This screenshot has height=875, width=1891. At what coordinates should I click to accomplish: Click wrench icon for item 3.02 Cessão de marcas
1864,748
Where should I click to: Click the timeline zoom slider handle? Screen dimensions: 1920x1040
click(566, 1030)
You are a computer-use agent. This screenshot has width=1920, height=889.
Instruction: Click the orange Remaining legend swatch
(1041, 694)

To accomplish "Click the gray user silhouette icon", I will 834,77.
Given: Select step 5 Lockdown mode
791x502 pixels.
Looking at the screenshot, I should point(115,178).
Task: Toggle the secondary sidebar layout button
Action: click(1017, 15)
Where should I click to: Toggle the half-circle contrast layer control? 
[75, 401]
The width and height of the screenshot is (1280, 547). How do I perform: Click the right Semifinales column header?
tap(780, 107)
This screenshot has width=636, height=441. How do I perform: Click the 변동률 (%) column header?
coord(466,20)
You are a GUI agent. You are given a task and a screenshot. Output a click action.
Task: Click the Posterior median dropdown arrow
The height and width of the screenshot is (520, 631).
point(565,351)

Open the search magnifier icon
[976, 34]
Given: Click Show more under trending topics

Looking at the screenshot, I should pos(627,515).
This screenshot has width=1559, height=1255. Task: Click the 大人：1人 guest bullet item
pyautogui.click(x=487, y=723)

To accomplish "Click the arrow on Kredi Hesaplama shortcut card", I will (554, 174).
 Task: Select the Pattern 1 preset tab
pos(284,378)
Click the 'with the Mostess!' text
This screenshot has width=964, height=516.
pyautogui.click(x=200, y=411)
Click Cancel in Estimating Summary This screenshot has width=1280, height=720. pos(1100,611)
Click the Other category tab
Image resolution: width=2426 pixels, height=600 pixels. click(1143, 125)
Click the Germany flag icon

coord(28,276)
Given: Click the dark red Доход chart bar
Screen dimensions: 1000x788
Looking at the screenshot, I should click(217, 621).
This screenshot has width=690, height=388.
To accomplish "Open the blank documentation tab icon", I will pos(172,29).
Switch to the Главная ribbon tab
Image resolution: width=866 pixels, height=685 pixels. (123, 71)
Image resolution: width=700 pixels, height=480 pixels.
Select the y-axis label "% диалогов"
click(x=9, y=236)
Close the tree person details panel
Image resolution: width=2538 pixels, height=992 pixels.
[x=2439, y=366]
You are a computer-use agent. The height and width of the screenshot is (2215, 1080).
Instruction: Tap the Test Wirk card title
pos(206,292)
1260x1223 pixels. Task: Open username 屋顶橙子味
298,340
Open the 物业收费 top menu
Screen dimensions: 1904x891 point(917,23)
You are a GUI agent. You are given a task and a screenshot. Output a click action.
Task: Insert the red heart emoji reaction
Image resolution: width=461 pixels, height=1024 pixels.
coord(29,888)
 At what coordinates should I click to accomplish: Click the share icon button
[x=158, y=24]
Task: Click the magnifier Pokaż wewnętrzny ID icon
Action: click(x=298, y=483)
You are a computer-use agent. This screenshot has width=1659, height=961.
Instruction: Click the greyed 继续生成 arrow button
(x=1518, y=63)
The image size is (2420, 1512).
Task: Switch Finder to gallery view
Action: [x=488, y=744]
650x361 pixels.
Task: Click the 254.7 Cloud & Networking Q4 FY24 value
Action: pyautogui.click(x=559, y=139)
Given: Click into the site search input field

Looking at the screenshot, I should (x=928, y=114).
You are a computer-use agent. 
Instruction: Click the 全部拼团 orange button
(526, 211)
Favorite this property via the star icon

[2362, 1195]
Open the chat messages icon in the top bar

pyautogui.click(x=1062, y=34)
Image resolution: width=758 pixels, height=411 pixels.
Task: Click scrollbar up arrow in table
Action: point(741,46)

= = =

• **WRITTEN PROBLEM**
Can you copy all of the rows above, line for line, exactly as they appear?

• **RESPONSE TO THE EXERCISE**
This screenshot has height=875, width=1891. At what coordinates should I click to accomplish: Click wrench icon for item 3.02 Cessão de marcas
1864,748
Where should I click to: Click the timeline zoom slider handle? Screen dimensions: 1920x1040
click(566, 1030)
You are a computer-use agent. This screenshot has width=1920, height=889.
Instruction: Click the orange Remaining legend swatch
(1041, 694)

To accomplish "Click the gray user silhouette icon", I will 834,77.
Given: Select step 5 Lockdown mode
791x502 pixels.
Looking at the screenshot, I should point(115,178).
Task: Toggle the secondary sidebar layout button
Action: click(1017, 15)
Where should I click to: Toggle the half-circle contrast layer control? 
[75, 401]
The width and height of the screenshot is (1280, 547). How do I perform: Click the right Semifinales column header?
tap(780, 107)
This screenshot has width=636, height=441. How do I perform: Click the 변동률 (%) column header?
coord(466,20)
You are a GUI agent. You are given a task and a screenshot. Output a click action.
Task: Click the Posterior median dropdown arrow
The height and width of the screenshot is (520, 631).
point(565,351)

Open the search magnifier icon
[976, 34]
Given: Click Show more under trending topics

Looking at the screenshot, I should pos(627,515).
This screenshot has width=1559, height=1255. Task: Click the 大人：1人 guest bullet item
pyautogui.click(x=487, y=723)

To accomplish "Click the arrow on Kredi Hesaplama shortcut card", I will (554, 174).
 Task: Select the Pattern 1 preset tab
pos(284,378)
Click the 'with the Mostess!' text
This screenshot has width=964, height=516.
pyautogui.click(x=200, y=411)
Click Cancel in Estimating Summary This screenshot has width=1280, height=720. pos(1100,611)
Click the Other category tab
Image resolution: width=2426 pixels, height=600 pixels. click(1143, 125)
Click the Germany flag icon

coord(28,276)
Given: Click the dark red Доход chart bar
Screen dimensions: 1000x788
Looking at the screenshot, I should click(217, 621).
This screenshot has width=690, height=388.
To accomplish "Open the blank documentation tab icon", I will pos(172,29).
Switch to the Главная ribbon tab
Image resolution: width=866 pixels, height=685 pixels. (123, 71)
Image resolution: width=700 pixels, height=480 pixels.
Select the y-axis label "% диалогов"
click(x=9, y=236)
Close the tree person details panel
Image resolution: width=2538 pixels, height=992 pixels.
[x=2439, y=366]
You are a computer-use agent. The height and width of the screenshot is (2215, 1080).
Instruction: Tap the Test Wirk card title
pos(206,292)
1260x1223 pixels. Task: Open username 屋顶橙子味
298,340
Open the 物业收费 top menu
Screen dimensions: 1904x891 point(917,23)
You are a GUI agent. You are given a task and a screenshot. Output a click action.
Task: Insert the red heart emoji reaction
Image resolution: width=461 pixels, height=1024 pixels.
coord(29,888)
 At what coordinates should I click to accomplish: Click the share icon button
[x=158, y=24]
Task: Click the magnifier Pokaż wewnętrzny ID icon
Action: click(x=298, y=483)
You are a computer-use agent. This screenshot has width=1659, height=961.
Instruction: Click the greyed 继续生成 arrow button
(x=1518, y=63)
The image size is (2420, 1512).
Task: Switch Finder to gallery view
Action: [x=488, y=744]
650x361 pixels.
Task: Click the 254.7 Cloud & Networking Q4 FY24 value
Action: pyautogui.click(x=559, y=139)
Given: Click into the site search input field

Looking at the screenshot, I should (x=928, y=114).
You are a computer-use agent. 
Instruction: Click the 全部拼团 orange button
(526, 211)
Favorite this property via the star icon

[2362, 1195]
Open the chat messages icon in the top bar

pyautogui.click(x=1062, y=34)
Image resolution: width=758 pixels, height=411 pixels.
Task: Click scrollbar up arrow in table
Action: point(741,46)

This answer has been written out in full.